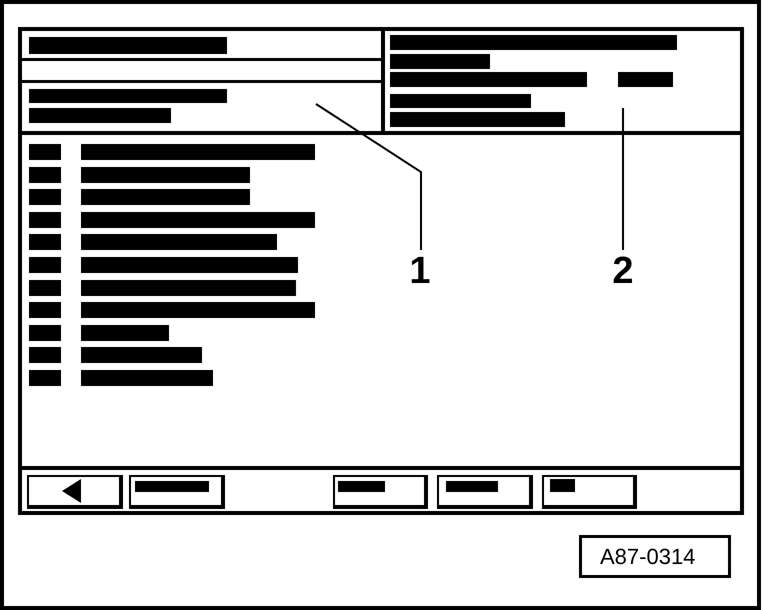 This screenshot has height=610, width=768. What do you see at coordinates (655, 556) in the screenshot?
I see `figure-id-label: A87-0314` at bounding box center [655, 556].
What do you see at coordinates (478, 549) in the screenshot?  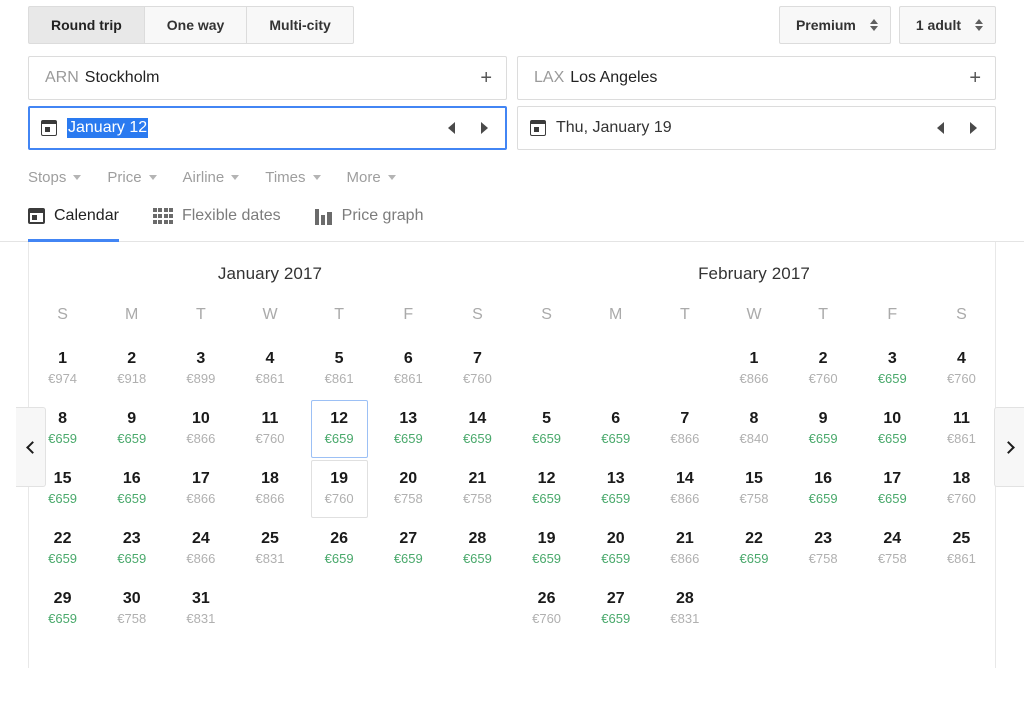 I see `day-cell: 28 €659` at bounding box center [478, 549].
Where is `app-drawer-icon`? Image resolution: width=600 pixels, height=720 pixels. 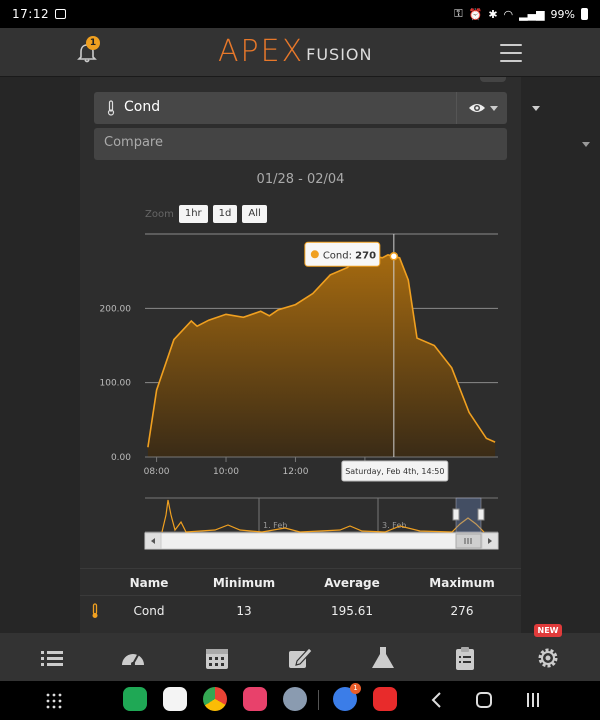
app-drawer-icon is located at coordinates (54, 701).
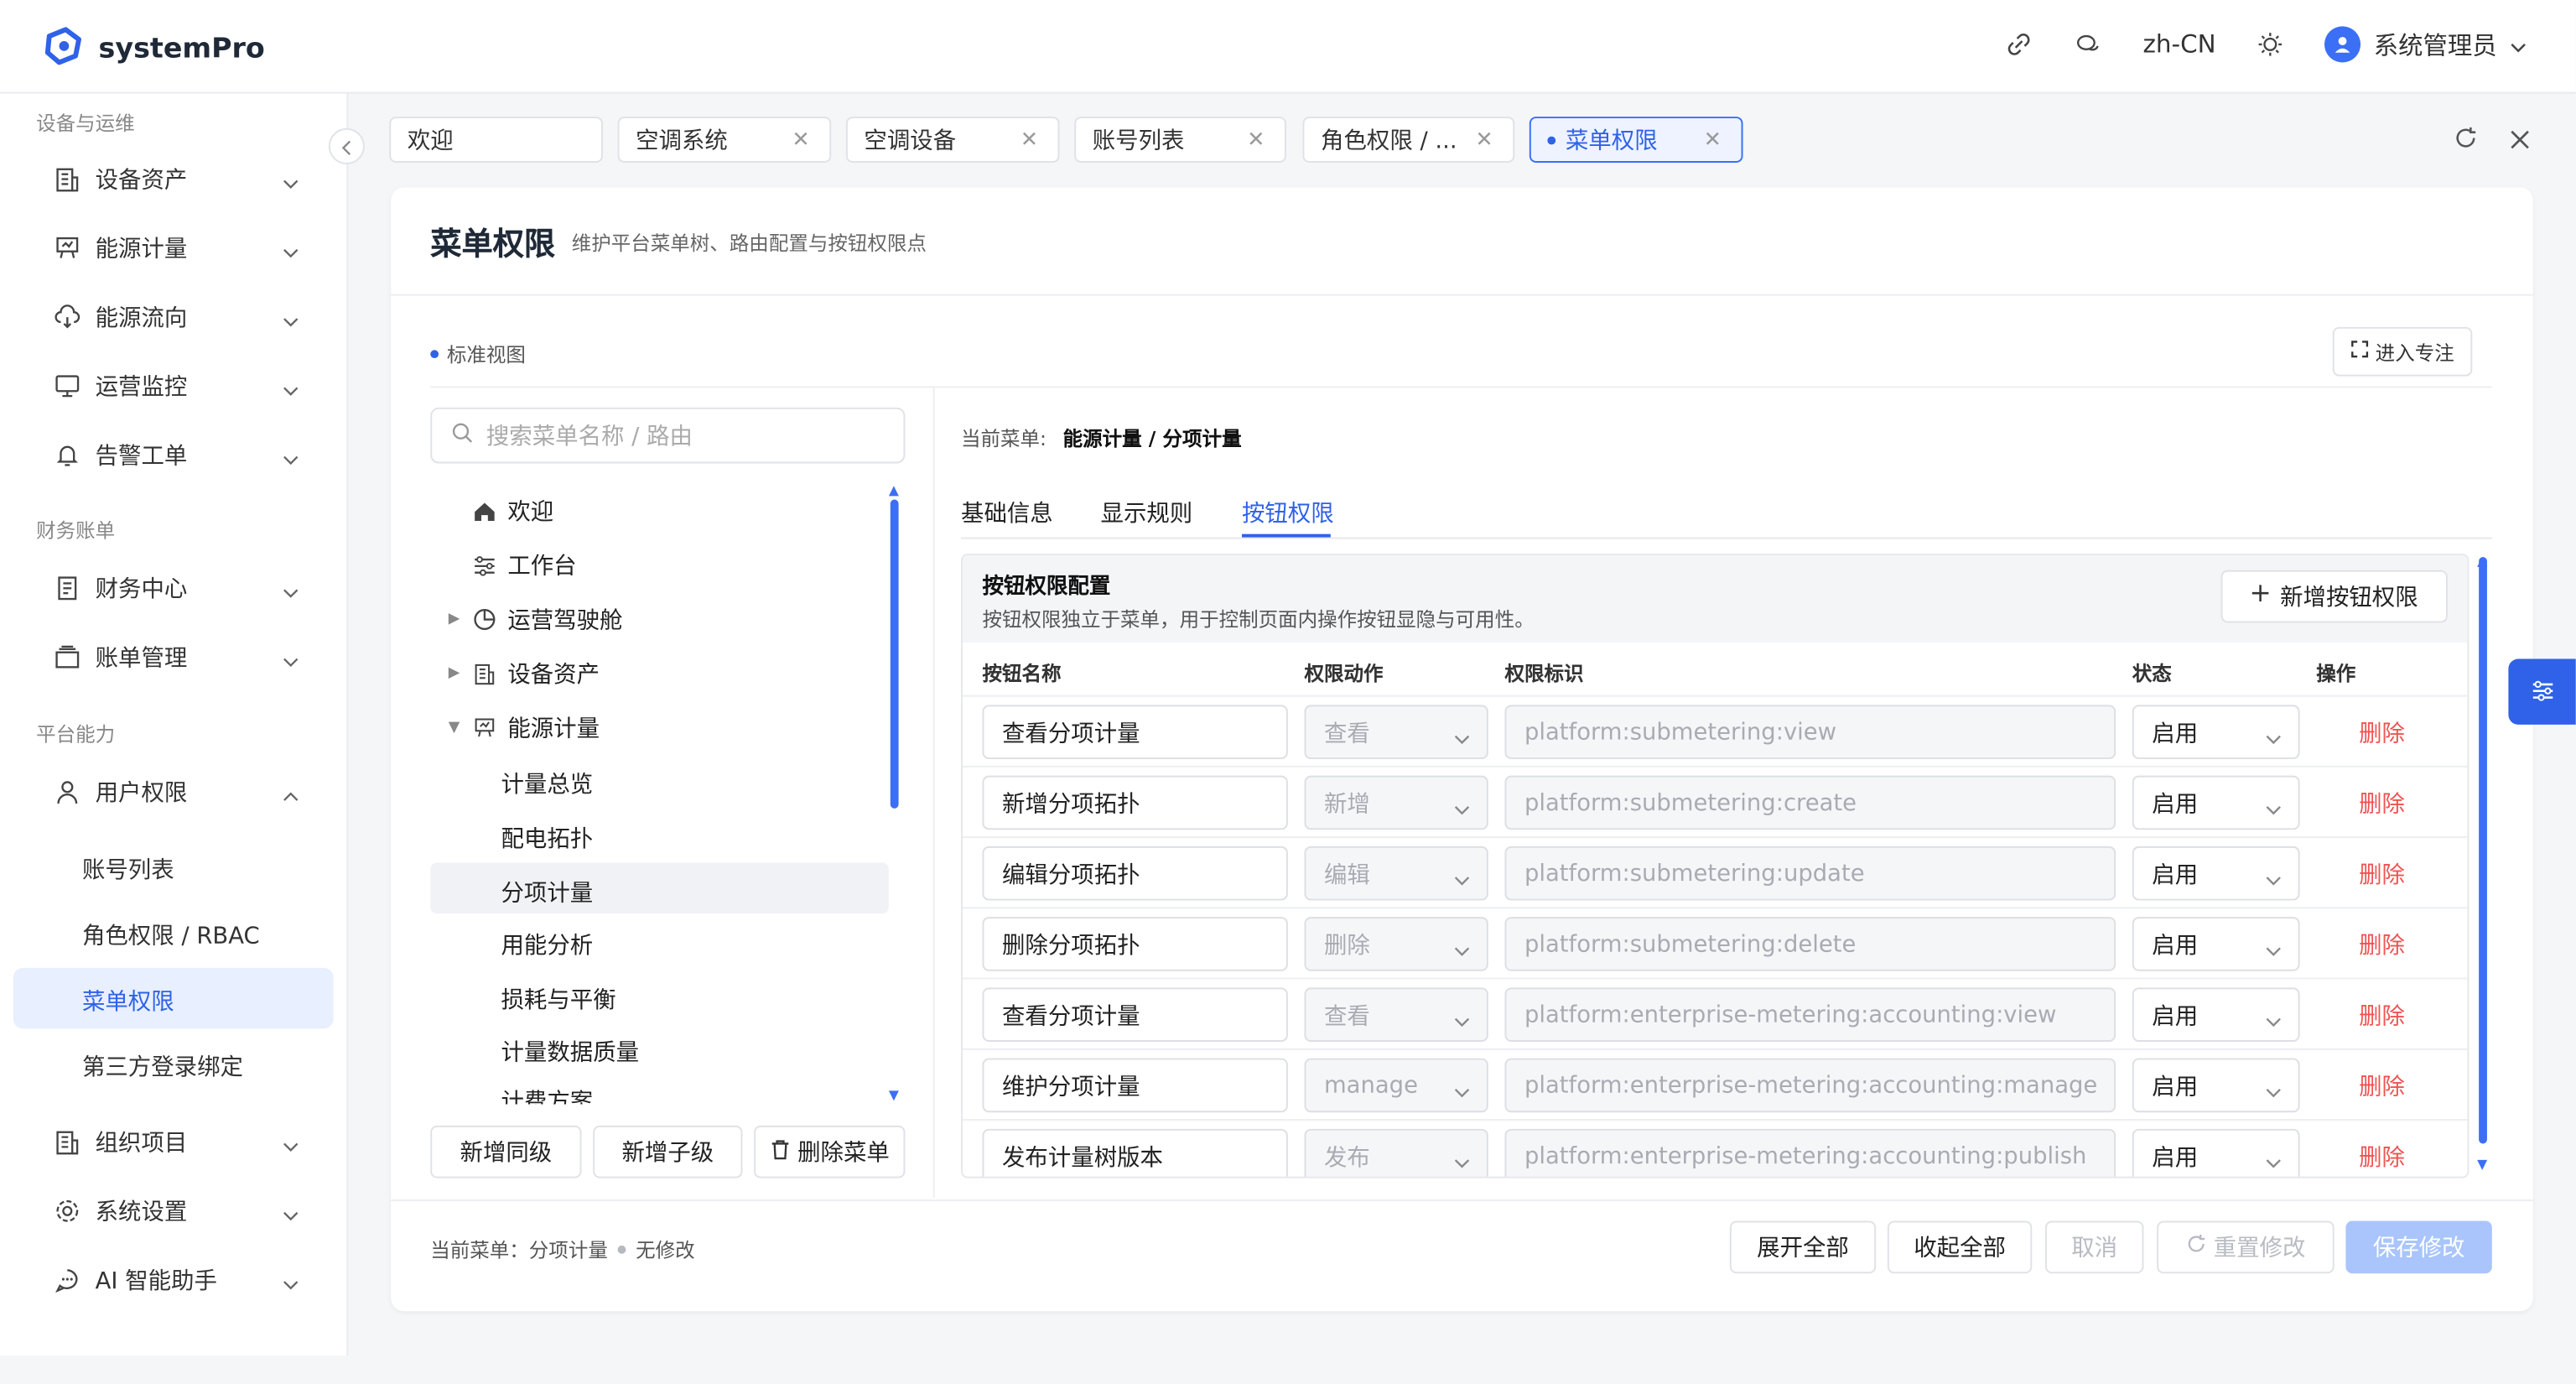 The height and width of the screenshot is (1384, 2576). I want to click on tab-display-rules: 显示规则, so click(1147, 513).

*****

# EXERCISE
Rewrite the items from the line containing "pixels, height=720 pixels." through the end of the items, replacing "resolution" with "size" and keeping everything else unchanged. Omit the pictures from your answer.

# RESPONSE TO THIS EXERCISE
Where is `app-drawer-icon`? Image size: width=600 pixels, height=720 pixels. 
app-drawer-icon is located at coordinates (54, 701).
 The height and width of the screenshot is (1384, 2576). I want to click on tab-display-rules: 显示规则, so click(1147, 513).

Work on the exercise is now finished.